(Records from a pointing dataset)
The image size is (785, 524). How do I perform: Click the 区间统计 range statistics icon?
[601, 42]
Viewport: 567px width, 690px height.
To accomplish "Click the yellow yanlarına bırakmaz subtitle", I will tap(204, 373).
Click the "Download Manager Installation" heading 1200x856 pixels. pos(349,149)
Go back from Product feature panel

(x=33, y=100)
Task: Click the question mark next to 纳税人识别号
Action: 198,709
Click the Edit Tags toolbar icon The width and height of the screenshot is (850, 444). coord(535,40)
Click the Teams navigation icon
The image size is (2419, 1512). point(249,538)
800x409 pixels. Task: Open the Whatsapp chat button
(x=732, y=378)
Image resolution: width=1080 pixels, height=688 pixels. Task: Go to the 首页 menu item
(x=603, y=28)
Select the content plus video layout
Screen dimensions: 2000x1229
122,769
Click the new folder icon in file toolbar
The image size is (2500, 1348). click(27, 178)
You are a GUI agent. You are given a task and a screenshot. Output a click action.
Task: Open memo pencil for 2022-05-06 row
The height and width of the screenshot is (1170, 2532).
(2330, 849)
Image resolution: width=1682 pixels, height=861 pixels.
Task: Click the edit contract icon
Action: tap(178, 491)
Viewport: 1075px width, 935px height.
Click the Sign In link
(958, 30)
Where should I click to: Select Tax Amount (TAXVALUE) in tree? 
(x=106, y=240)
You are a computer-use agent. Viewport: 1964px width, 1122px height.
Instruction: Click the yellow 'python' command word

# What the task asks
Retype the records word for word, starting with the line that contains "Image resolution: width=1080" and continuing through the last line of the records, with both of those lines included.

# Solution to this exercise
Image resolution: width=1080 pixels, height=688 pixels. Task: Go to the 首页 menu item
(x=603, y=28)
Select the content plus video layout
Screen dimensions: 2000x1229
122,769
Click the new folder icon in file toolbar
The image size is (2500, 1348). click(27, 178)
You are a GUI agent. You are given a task and a screenshot. Output a click action.
Task: Open memo pencil for 2022-05-06 row
The height and width of the screenshot is (1170, 2532).
(2330, 849)
Image resolution: width=1682 pixels, height=861 pixels.
Task: Click the edit contract icon
Action: tap(178, 491)
Viewport: 1075px width, 935px height.
Click the Sign In link
(958, 30)
Where should I click to: Select Tax Amount (TAXVALUE) in tree? 
(x=106, y=240)
You are a computer-use agent. Viewport: 1964px width, 1122px height.
Instruction: Click the yellow 'python' command word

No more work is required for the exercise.